Tenía que verla. Estuve dos meses en Hermosillo y no la busqué. Pensé que habría una próxima oportunidad en diciembre. Ya la había contactado antes a Raquel, por teléfono, hace algunos años, en la carretera de regreso de Punta Chueca. Directa, concisa, con su acento norteño. Me explicó la pésima condición de los seris, de los que quedan menos de mil, de sus tradiciones que se están esfumando frente a la Isla del Tiburón, entre drogas y consumismo. Contestaba las preguntas, pero no decía más. Me sentí poco preparada ante esa mujer que había pasado tanto tiempo y estudios en los indígenas de la región. 

Esta vez quería contactarla para preguntarle sobre su tema predilecto: los yaquis. Escribo sobre mi tatarabuelo, general en Pótam en la época del éxodo sangriento. Porfirio Díaz presumía la inmigración de europeos, güeritos y civilizados: invitó a los italianos a Chihuahua, a los franceses a Veracruz, pero a los chinos los matamos y a los nativos los juntamos en una caminata por la selva mientras van cayendo muertos. Mi tatarabuelo, José González Salas, era porfirista. 

En la biografía de mi abuelo dice que González Salas logró la paz con los yaquis. Antes de ir a preguntarle a Raquel, probé la investigación de campo. Así le había hecho con los seris. Los datos de Raquel, su voz, le dieron sentido a lo recién vivido. Cuando la llamé, lo hice como periodista. Después hice una maestría en Historia contemporánea y aprendí la relevancia de los papeles. Mi plan era llegar a verla con una carpeta de lo que he recolectado. Fotografías y documentos que encontré en cajones de tías abuelas y en bibliotecas. Y unas hojas escaneadas que me dio una señora en Pótam, nieta del jefe de los yaquis en la época de mi tatarabuelo como general. Caligrafía chiquita, apretada. Combinación de mayúsculas con minúsculas y faltas de ortografía sobre el papel amarillento y unas cuantas manchas de agua o de café contaban que el gobierno, cuando vio el asunto perdido en la sierra, atacó a los yaquis que trabajaban en casas particulares. En 1904 se los llevaron al puerto de Guaymas y los encerraron o les pusieron a hacer trabajos forzados, dice la crónica, hasta que fueron embarcados rumbo a Manzanillo, Colima. De ahí se los llevaron a pie a Veracruz. La limpia de viejitos y enfermos facilitó la compra de esclavos para los plantíos de henequén, las mujeres para amasar temazcal, y el que no terminara la tarea era azotado frente a todos los trabajadores. Entre tanta violencia, en el resto de los documentos no encontré ningún argumento de paz entre las tropas porfiristas y los yaquis. Probablemente a mi abuelo le contaron un cuento de hadas sobre González Salas antes de su suicidio para resguardar la imagen del ancestro.

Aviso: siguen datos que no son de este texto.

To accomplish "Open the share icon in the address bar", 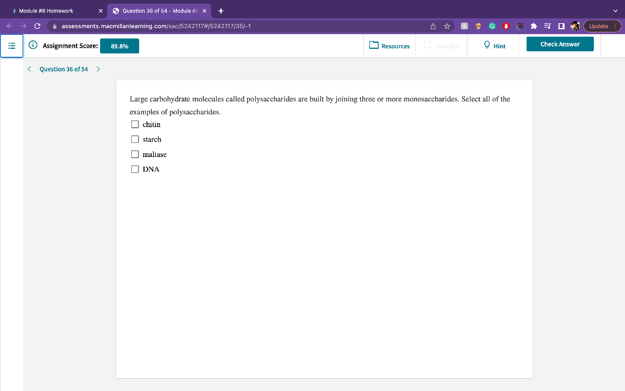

Raquel tenía la respuesta. Me llegó indirectamente. Ignacio Lagarda Lagarda, el cronista de Hermosillo, me mandó un WhatsApp con esto que lo copió del Facebook de la doctora: 

“La Paz de Pitahaya fue signada por el general porfirista José González Salas y los yaquis. La conferencia se dio a fines de 1908 y principios de 1909. Es muy probable que fueran los propios yaquis quienes eligieron el lugar; en aquella ocasión comandaba las fuerzas yaquis el jefe Luis Bule (o Buli). Hermanos y descendientes del Bule continuaron insurrectos”. 

Contáctala, me dijo Ignacio. Entonces la versión familiar era correcta. ¿Qué esperaba para enviarle mi investigación a Raquel? ¿Qué esperaba para agradecerle? El acontecimiento rebasó lo impensable. Ahora sólo queda agradecerle desde homenajes, con cantos y bailes típicos, capullos de mariposa atados en los tobillos, leer sus libros, reconocer sus luchas y logros como mujer que conoció a fondo su desierto. 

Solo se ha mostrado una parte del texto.